Not that she believes in segregating kids. Even if hers did score high enough to qualify for a gifted and talented program, she is not sure that she believes children should be separated that way.

Yes, Ms. Sternbach’s options are limited. Why should she have to send her child to her zoned school, even if it has a great reputation? And her husband simply will not consider a move to the suburbs! If only everyone could just “lower their temperature” and understand Ms. Sternbach’s position: “Anyone who wants to deny (families like mine) another public option does not represent my interests or my children’s.”

There is a time pressure here. Ms. Sternbach’s oldest is now four years old. I wonder if he got into public Pre-K? If not, I assume she and her family can afford to send him to private? Ah, but you see, not all families can. I know she understands. After all, she stated that she and her husband were not sure they could afford to spend $90,000 a year to send all three of their children to private school “assuming we even wanted to go private, which is not a given.”

There was a proposal to open a free public early childhood center in the building. Did she hear about that? It would only take up six classrooms, and then people who couldn’t actually afford private Pre-K could give their children the same advantage as I assume she is giving hers.

Yes, Ms. Sternbach concludes, “Let’s lower the temperature…and increase the opportunities for everyone to send their children to great public schools.” (And on that list I would put the schools for Global and International Studies, and the STAR Academy for children with autism, but not for long.)
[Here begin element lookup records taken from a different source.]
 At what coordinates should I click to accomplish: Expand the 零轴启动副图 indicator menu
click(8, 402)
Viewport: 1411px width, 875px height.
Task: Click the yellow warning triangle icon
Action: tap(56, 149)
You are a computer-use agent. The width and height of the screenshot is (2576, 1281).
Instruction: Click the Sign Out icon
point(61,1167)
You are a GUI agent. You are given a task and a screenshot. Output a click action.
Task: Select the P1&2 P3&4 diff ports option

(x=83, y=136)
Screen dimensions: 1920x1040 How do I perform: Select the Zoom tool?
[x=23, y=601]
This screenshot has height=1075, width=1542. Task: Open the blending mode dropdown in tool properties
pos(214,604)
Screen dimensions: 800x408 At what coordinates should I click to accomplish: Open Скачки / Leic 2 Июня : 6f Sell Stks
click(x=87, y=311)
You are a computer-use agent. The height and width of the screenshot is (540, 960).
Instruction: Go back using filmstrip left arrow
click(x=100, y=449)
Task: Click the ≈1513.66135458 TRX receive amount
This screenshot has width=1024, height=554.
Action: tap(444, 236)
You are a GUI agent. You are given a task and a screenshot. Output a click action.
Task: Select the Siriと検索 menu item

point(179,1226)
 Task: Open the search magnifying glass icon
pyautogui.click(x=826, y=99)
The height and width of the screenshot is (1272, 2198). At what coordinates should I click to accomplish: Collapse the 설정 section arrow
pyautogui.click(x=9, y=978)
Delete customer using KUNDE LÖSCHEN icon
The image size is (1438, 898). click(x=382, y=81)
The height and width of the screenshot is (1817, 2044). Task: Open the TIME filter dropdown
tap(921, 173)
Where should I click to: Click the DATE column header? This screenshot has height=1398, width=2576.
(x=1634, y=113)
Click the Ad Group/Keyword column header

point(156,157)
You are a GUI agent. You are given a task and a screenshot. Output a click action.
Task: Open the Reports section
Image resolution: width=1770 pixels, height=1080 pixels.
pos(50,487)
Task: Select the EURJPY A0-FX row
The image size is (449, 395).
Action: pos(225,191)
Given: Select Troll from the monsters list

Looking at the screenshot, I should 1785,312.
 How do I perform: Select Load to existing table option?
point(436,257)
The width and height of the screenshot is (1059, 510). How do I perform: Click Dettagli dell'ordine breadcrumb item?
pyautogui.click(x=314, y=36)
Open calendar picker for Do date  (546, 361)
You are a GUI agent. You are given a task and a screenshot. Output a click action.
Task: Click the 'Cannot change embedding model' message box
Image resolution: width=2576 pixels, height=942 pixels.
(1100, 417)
So congratulations to Mayor Bloomberg and Eva Moscowitz! They successfully created and utilized a corrupt system to push their agenda through. It wasn’t hard. No one else actually gets to have a say. And congratulations to them for successfully manipulating public opinion to believe that they are champions of the very populations they are actually throwing under the bus! I assume that they think all of this makes them successful politicians, business-people, or – God forbid – educators, but it does not. It makes them failed human beings.